Records from a collection:
----

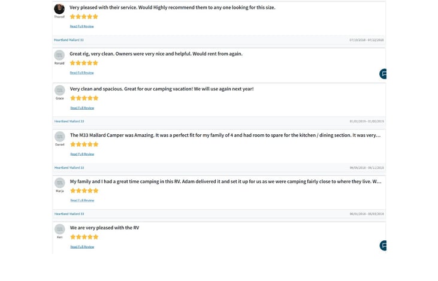Click the star rating under Grace's review

(x=84, y=98)
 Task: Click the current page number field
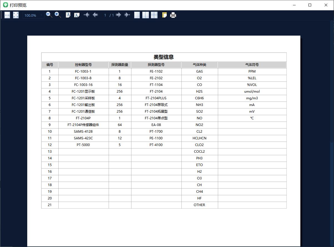(105, 15)
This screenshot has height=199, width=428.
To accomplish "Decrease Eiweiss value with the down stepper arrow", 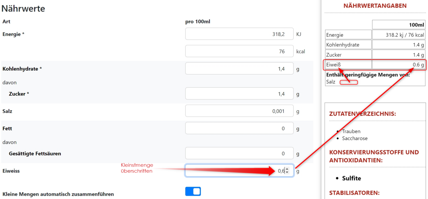I will pos(287,173).
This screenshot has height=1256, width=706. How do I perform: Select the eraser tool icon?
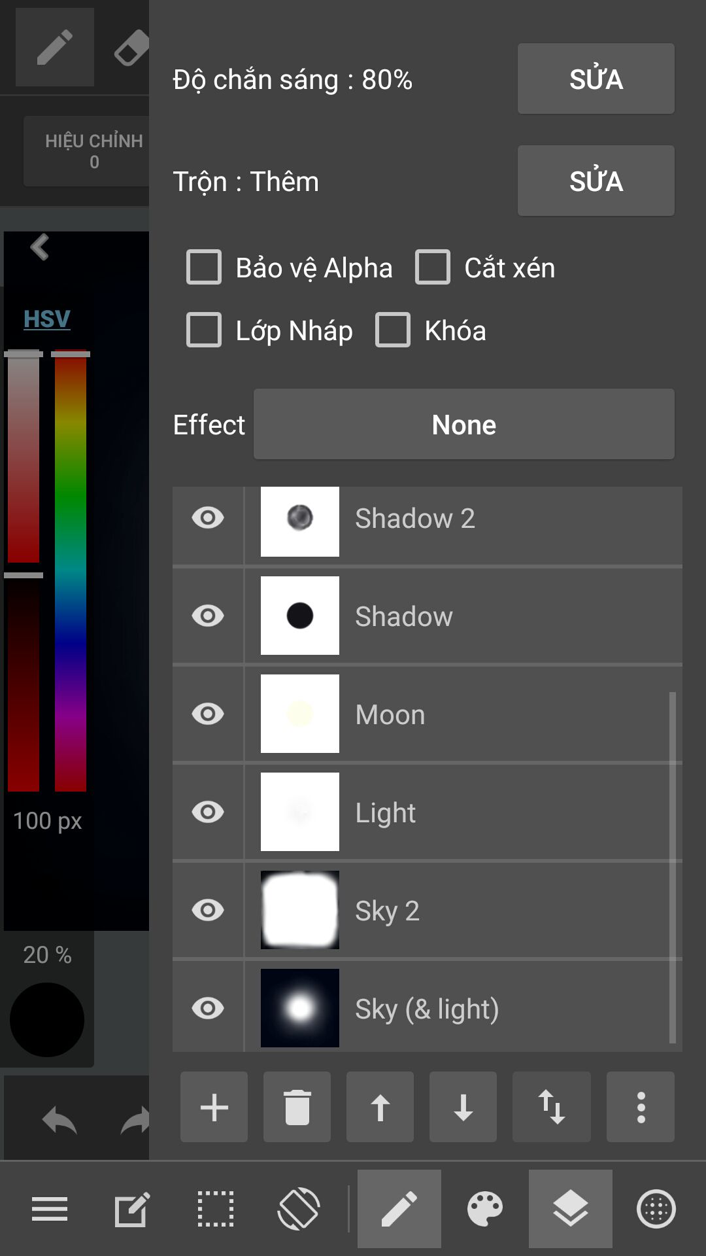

----

Take the entries above and copy out all lines with the string "width".

* _RESULT FOR THIS EXERCISE_:
This screenshot has height=199, width=428.
This screenshot has height=1256, width=706. How do I perform: Select the eraser tool icon?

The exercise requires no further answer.